As also shown in Streeter’s work, in the developing lower jaw a shallow furrow separates the bulk of the first arch tissue from what appears to be a supplementary mandibular growth center that is the progenitor of the mentum. In this chapter, this tissue is termed MAN′. Another first arch growth center that can be identified at this time appears to correspond to the region of the future body of the mandible (MANB). Between 37 and 40 days of development, the first arch–derived external ear growth centers (auricular hillocks) become evident ( Figure 34-2, D and E ). Confirming Streeter’s findings, an obvious supplementary maxillary growth center (MAX′, Figure 34-2, D and F ) adjacent to the most ventral portion of the LNP (LNP″), as well as distinct MNP and PREMAX centers, also are present at this stage of development. On the side of MAX′ opposite LNP′ is the bulk of the MAX. Removal of the lower jaw, as has been done in the embryo shown in Figure 34-2, F, shows that a major portion of MAX extends into the oral cavity, forming the secondary palatal (SP) shelves. This view also allows visualization of Rathke’s pouch (RP), the progenitor of the anterior pituitary gland.

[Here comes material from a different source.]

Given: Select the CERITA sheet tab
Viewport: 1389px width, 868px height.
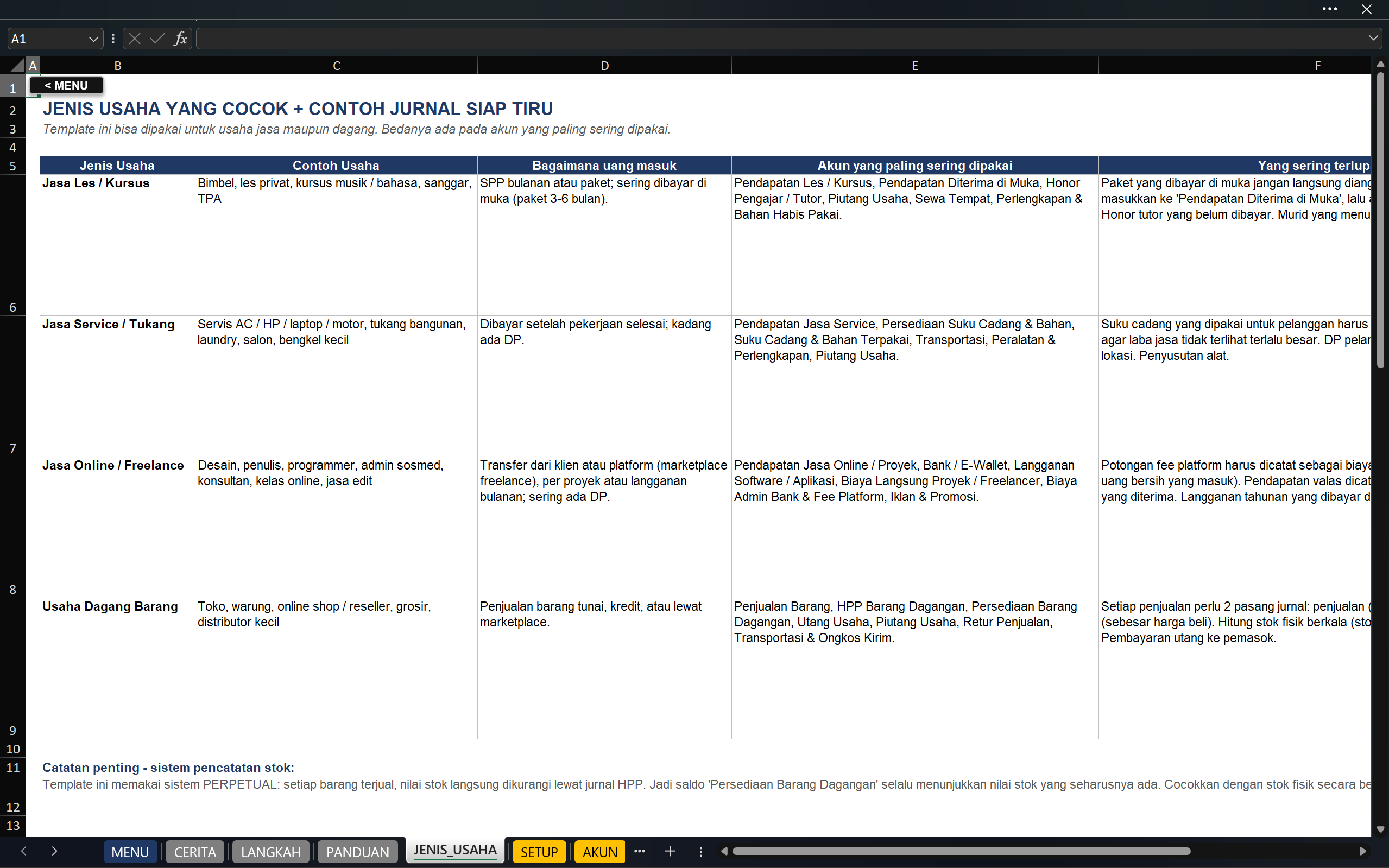Looking at the screenshot, I should (194, 852).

By the end of the sixth week, the lip should be closed bilaterally while a median groove between the PREMAX centers remains ( Figure 34-2, G ). Also by this time the six auricular hillocks from which both of the external ears form can all be seen. They comprise a large portion of the first and second pharyngeal arch tissue. Other prominent first arch components are MAN′ and the MANB. These mandibular subsegments also are apparent early in the seventh week of human gestation ( Figure 34-2, H ). At this time the PREMAX centers have merged in the midline. While the contour of the upper lip thus becomes smoother, at this stage in development the bilateral sites of union between the MAX′ and PREMAX remain apparent ( Figure 34-2, I ). By the beginning of the fetal period, epithelial plugs fill the nostrils, and the forming vermillion border of the upper lip is notable ( Figure 34-2, J ). In addition, the hard palate is closed as a result of the union of the SP shelves with each other as well as with the PREMAX-derived primary palate (PP).

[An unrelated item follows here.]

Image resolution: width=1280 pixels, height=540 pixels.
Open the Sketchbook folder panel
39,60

Scanning electron micrographs of the lateral aspects of the head and neck of a series of human embryos ranging from 24 to 53 days of gestation are shown in Figure 34-3 . From days 24 to 25 of development, the cranial end of the human neural tube completes its closure. This is evident in the three Carnegie stage 11 embryos shown in Figure 34-3, A to C. The embryo in Figure 34-3, A, still has a widely open forebrain; the rim of the forebrain of the embryo in Figure 34-3, B, has curved medially; and only a small anterior neuropore remains in the embryo shown in Figure 34-3, C.